## Your assignment:
Across the listing that follows, establish how many lines contain the string "computer" and provide that number by itself.

## Data for processing:
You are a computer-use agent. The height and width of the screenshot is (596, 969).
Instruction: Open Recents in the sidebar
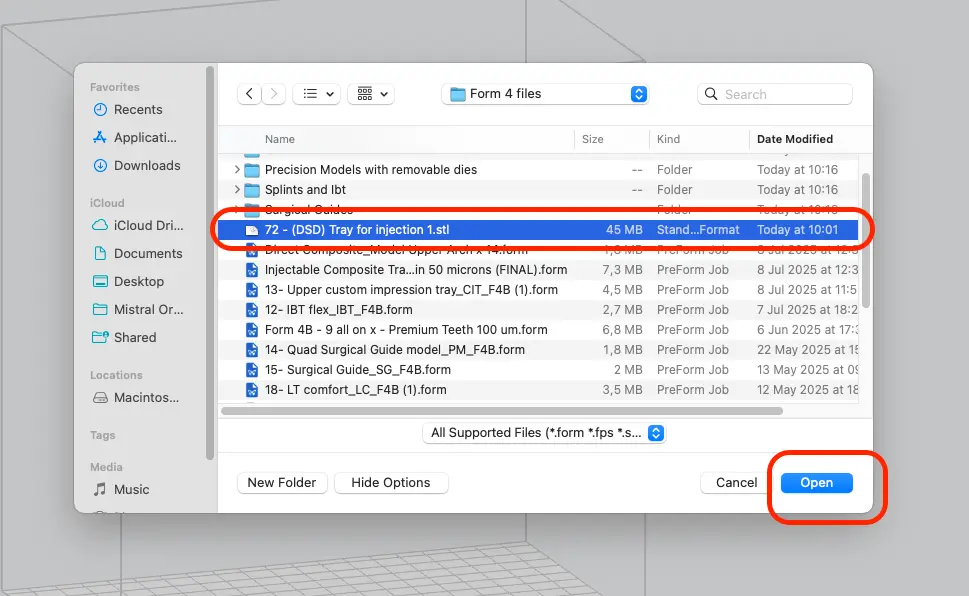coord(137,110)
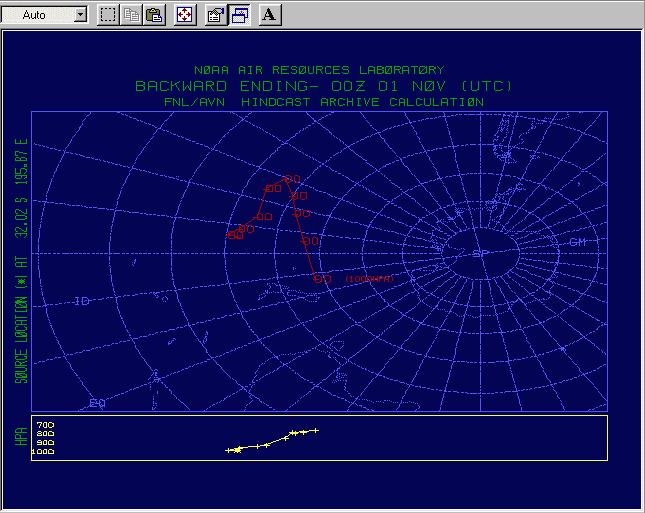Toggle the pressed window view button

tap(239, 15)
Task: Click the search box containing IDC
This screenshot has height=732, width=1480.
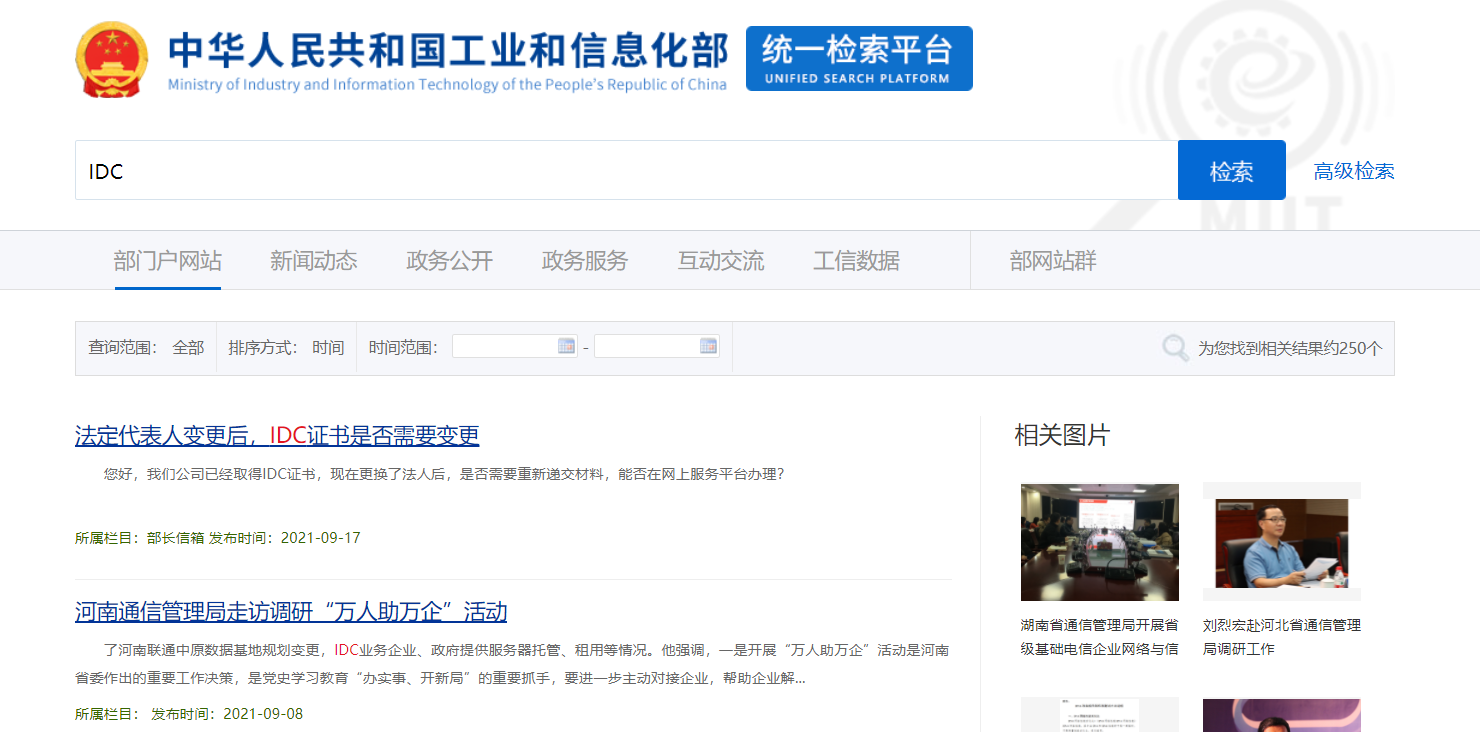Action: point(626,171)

* * *

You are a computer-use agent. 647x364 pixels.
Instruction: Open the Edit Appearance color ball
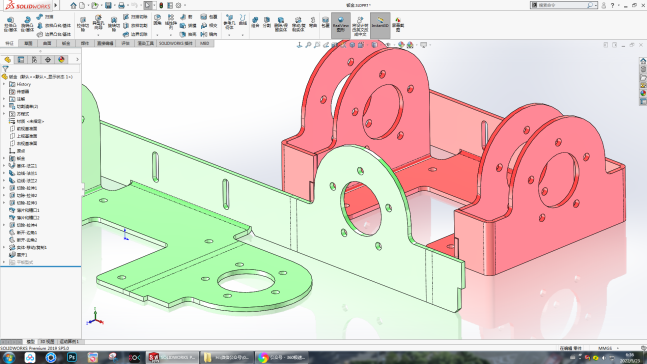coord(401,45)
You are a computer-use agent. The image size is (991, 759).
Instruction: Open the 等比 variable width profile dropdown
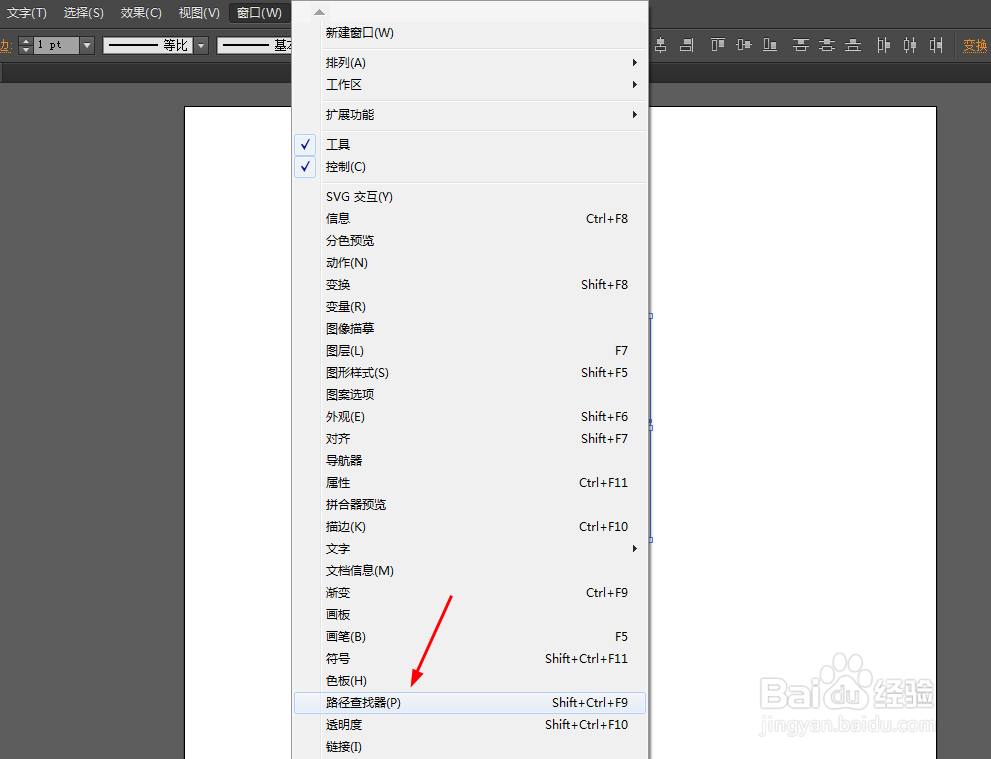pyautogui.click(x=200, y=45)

## Solution to the exercise:
3